Le livre vaut aussi beaucoup pour son contexte de parution, qui donne à voir les prémisses du star system français. Le succès du Cid rend jaloux plusieurs auteurs, qui passent outre la beauté de la pièce pour en critiquer des détails stylistiques, donnant lieu à un clash d'auteurs qui ira si loin qu'il nécessitera l'intervention de la toute jeune Académie française et de Richelieu qui en a gros à cause de son love-hate relationship avec Corneille, et qui rendra d'ailleurs un jugement de normand sur la pièce.

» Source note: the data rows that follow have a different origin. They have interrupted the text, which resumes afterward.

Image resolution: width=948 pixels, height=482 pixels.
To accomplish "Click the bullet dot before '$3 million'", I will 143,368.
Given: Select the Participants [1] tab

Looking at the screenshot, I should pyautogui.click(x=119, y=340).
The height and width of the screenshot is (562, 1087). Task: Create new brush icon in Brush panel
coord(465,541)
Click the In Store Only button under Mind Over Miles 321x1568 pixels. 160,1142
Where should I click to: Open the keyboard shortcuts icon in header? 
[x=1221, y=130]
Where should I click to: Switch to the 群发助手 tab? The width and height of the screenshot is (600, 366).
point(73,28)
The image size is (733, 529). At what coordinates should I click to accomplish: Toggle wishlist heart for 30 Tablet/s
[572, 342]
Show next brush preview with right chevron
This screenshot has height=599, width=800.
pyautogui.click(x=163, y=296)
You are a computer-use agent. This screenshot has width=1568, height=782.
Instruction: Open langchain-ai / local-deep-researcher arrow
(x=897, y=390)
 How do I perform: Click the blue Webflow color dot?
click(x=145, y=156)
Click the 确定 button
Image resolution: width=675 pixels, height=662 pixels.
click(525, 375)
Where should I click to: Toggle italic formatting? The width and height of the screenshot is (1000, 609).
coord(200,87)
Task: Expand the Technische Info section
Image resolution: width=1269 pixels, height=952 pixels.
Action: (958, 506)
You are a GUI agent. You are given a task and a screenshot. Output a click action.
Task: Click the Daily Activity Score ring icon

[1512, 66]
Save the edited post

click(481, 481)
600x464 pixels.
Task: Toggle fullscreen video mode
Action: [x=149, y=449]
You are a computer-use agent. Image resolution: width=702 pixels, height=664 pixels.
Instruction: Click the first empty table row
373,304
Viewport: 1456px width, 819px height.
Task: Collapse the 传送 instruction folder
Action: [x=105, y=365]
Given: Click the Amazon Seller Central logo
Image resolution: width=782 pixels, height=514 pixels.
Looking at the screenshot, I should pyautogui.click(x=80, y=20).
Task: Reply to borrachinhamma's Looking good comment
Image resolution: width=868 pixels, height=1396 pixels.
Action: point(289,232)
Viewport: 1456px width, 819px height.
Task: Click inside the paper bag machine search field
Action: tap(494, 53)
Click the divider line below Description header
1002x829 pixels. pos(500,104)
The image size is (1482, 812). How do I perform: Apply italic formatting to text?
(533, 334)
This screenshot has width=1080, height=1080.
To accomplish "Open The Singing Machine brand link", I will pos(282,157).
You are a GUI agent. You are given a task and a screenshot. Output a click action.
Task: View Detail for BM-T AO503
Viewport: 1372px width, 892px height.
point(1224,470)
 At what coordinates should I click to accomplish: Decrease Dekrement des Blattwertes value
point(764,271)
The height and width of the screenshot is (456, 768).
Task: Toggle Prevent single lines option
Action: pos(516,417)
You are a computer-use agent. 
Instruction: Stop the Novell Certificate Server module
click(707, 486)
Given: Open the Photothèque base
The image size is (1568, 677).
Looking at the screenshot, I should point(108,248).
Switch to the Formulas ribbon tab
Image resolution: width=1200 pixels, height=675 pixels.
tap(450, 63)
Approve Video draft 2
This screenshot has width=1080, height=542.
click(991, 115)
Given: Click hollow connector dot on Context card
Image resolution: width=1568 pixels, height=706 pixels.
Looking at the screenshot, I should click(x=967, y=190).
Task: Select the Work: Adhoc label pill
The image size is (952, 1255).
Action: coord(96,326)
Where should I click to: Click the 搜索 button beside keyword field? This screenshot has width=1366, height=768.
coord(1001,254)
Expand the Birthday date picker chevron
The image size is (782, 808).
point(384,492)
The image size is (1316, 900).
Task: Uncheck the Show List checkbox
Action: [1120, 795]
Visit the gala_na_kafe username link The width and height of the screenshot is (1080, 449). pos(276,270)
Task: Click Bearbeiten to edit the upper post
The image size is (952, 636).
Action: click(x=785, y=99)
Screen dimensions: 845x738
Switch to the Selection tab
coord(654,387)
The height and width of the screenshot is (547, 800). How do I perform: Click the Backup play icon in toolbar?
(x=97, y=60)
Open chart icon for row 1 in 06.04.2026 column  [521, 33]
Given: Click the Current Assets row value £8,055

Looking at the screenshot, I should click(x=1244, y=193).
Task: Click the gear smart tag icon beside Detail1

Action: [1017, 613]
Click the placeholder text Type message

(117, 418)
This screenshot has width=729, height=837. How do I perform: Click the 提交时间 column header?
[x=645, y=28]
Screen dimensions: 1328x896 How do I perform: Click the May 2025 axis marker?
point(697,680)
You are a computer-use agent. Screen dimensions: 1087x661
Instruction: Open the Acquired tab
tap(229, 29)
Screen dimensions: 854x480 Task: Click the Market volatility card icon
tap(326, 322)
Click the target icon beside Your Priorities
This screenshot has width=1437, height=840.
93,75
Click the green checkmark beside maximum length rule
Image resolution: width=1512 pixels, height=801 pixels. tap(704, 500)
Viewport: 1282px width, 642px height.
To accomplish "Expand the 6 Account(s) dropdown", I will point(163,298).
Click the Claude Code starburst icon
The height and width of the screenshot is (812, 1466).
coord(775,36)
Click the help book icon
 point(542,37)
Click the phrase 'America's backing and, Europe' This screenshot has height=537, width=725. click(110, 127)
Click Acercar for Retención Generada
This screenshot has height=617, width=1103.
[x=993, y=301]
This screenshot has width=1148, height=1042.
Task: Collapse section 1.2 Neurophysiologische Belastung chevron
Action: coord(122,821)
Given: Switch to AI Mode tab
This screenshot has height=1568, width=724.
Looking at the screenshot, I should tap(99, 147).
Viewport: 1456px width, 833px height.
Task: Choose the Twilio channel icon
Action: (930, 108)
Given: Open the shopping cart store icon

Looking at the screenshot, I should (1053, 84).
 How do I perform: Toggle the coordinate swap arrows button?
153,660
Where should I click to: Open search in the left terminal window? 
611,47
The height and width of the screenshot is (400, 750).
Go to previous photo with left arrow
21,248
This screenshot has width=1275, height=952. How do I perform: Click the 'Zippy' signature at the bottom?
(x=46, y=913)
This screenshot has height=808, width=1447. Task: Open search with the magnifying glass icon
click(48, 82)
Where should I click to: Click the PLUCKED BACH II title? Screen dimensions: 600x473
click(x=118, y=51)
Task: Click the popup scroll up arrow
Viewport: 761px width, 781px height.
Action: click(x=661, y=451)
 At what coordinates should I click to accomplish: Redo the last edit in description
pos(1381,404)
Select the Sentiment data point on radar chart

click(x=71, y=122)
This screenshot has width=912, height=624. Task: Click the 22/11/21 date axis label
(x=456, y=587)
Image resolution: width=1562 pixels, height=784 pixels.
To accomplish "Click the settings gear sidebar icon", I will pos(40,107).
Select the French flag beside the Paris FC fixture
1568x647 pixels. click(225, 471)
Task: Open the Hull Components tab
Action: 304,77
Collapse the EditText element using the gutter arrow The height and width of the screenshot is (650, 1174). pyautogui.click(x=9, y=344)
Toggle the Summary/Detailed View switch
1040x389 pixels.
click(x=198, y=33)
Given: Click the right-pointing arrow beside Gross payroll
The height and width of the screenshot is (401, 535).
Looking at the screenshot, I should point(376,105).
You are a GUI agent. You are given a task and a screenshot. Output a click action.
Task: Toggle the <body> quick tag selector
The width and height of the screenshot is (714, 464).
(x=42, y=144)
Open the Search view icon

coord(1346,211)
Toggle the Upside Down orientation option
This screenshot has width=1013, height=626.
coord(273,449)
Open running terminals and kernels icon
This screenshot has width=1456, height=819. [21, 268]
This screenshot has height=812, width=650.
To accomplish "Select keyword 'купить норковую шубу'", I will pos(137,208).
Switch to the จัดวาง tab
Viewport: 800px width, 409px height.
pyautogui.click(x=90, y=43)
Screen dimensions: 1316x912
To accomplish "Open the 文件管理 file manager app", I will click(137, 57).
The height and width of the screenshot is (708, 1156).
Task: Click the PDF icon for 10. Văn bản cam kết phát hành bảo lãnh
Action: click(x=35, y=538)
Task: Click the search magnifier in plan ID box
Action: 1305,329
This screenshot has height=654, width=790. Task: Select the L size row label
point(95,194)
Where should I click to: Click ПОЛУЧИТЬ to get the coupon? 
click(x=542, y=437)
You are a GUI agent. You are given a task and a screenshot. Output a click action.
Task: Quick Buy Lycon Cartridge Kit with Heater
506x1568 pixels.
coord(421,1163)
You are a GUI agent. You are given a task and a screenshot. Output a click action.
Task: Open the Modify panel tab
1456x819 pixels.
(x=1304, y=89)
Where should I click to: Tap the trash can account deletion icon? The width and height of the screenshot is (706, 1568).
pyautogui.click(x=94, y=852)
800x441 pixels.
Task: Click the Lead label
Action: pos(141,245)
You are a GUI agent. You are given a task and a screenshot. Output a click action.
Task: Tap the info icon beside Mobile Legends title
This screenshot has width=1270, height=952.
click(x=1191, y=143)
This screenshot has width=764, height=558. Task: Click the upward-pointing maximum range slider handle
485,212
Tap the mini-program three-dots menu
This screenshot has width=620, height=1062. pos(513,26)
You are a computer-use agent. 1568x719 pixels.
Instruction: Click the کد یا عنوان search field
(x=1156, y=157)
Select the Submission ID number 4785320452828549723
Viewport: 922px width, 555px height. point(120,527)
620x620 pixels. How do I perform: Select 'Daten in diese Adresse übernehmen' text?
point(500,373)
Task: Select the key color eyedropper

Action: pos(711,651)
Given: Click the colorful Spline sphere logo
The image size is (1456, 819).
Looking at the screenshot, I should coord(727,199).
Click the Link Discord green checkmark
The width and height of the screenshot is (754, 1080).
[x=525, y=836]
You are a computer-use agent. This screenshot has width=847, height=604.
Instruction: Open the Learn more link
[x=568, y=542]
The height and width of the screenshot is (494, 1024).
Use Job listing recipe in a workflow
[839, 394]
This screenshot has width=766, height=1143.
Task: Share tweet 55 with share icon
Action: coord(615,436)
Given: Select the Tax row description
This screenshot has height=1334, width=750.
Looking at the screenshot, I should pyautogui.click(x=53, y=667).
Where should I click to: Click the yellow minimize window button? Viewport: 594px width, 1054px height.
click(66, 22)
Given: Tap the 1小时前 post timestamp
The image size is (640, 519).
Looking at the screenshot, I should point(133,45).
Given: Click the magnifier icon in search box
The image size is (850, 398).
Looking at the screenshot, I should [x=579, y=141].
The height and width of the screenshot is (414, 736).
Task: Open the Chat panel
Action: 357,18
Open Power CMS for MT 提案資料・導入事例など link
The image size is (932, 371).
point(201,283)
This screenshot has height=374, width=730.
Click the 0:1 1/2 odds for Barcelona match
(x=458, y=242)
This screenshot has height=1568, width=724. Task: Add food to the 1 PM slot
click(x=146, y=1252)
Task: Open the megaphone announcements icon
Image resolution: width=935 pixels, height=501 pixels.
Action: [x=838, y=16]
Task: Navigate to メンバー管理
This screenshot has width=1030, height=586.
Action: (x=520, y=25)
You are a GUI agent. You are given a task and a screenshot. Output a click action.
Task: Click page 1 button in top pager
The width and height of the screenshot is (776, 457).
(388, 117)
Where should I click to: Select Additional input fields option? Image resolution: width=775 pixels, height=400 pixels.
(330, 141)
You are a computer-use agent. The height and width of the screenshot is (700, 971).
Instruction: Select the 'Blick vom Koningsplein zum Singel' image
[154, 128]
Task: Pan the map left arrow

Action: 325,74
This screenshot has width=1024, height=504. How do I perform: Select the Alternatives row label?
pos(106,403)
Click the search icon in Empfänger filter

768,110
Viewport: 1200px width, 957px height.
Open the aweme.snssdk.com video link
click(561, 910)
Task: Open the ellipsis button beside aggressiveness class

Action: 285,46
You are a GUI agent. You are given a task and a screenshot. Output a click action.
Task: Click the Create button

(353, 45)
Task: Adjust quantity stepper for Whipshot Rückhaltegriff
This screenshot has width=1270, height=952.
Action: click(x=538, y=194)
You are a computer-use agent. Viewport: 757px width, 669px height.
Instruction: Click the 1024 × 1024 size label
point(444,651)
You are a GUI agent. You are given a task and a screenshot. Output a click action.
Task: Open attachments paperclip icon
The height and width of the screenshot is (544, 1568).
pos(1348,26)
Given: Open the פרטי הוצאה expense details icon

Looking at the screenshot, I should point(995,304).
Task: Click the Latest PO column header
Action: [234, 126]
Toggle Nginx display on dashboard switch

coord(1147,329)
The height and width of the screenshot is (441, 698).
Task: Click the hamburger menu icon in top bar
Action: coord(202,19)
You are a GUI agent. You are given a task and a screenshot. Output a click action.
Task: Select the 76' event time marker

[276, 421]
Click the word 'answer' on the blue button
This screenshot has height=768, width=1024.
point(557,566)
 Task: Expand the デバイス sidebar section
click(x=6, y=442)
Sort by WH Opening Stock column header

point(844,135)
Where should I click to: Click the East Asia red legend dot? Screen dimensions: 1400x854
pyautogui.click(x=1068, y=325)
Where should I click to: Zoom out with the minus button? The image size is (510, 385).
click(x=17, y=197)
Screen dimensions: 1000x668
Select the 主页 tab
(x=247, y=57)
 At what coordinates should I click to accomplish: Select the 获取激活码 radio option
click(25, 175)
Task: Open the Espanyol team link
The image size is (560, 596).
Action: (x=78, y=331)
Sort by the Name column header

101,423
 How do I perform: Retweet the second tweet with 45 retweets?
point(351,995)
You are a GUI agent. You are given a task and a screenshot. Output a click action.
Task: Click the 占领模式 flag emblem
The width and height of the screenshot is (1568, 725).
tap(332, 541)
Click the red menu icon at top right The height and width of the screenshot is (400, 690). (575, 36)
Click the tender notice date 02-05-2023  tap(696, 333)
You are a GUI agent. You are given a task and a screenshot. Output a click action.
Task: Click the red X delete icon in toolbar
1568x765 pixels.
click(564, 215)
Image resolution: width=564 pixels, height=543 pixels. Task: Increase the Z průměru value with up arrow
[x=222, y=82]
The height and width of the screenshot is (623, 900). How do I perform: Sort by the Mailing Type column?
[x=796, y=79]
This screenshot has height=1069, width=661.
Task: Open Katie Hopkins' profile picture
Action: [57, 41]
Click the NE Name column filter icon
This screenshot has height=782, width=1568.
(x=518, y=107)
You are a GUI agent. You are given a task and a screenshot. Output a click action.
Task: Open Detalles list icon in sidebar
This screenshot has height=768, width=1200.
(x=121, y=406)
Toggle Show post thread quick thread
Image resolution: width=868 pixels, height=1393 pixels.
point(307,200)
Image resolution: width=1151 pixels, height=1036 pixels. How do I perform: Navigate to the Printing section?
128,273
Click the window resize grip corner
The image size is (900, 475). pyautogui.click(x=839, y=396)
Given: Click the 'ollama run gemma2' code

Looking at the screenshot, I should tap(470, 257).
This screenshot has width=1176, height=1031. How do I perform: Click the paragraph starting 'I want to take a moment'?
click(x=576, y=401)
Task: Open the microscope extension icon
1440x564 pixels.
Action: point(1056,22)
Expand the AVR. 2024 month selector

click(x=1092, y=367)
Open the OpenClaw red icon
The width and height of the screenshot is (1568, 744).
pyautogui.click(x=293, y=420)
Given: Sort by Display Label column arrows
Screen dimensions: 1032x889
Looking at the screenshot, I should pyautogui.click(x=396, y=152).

Il faut ici s'imaginer un clash façon B2O - ROHFF, mais avec des gens qui auraient appris à lire et à écrire:
Cela commence par une lettre assez orgueilleuse de Corneille
... Je sais ce que je vaux, et crois ce qu'on m'en dit.
Pour me faire admirer je ne fais point de ligue :
J'ai peu de voix pour moi, mais je les ai sans brigue ;
Et mon ambition, pour faire plus de bruit,
Ne les va point quêter de réduit en réduit ;
Mon travail sans appui monte sur le théâtre ;
Chacun en liberté l'y blâme ou l'idolâtre.
Là, sans que mes amis prêchent leurs sentiments,
J'arrache quelquefois trop d'applaudissements ;
Là, content du succès que le mérite donne,
Par d'illustres avis je n'éblouis personne ;
Je satisfais ensemble et Peuple et Courtisans ;
Et mes vers en tous lieux sont mes seuls partisans ;
Par leur seule beauté ma plume est estimée ;
Je ne dois qu'à moi seul toute ma renommée,
Et pense, toutefois, n'avoir point de rival
A qui je fasse tort en le traitant d'égal...
Troll flamboyant qui fait évidemment rager d'autres auteurs
Tu ne dois te vanter en ce fameux ouvrage
Que d’un vers assez faible en ton propre langage,
Qui par ton ignorance ôte l’honneur au mien
(Tant sa force et sa grâce en est mal exprimée),
Cependant orgueilleux et riche de mon bien,
Tu dis que ton mérite a fait ta renommée.Bien, bien, j’irai paraître avec toute assurance,
Parmi les courtisans et le peuple de France,
Avec un privilège et passeport du Roi,
Alors ma propre gloire, en ta langue imprimée,
Découvrira ta honte, et mon Cid fera foi
Que le tien lui devait toute sa renommée.Donc fier de mon plumage, en Corneille d’Horace,
Ne prétends plus voler plus haut que le Parnasse,
Ingrat rends-moi mon Cid jusques au dernier mot,
Après tu connaîtras, Corneille déplumée,
Que l’esprit le plus vain est souvent le plus sot,
Et qu’enfin tu me dois toute ta renommée.DON BALTAZAR de la Verdad.
Et ainsi de suite pendant plusieurs années (!)
Le texte entier du drama et du clash peut se trouver ici
Nul doute que cela a aussi dû faire jaser les Jean-Marc de Morandiny et autre Taupiteaux Point Comme de l'époque.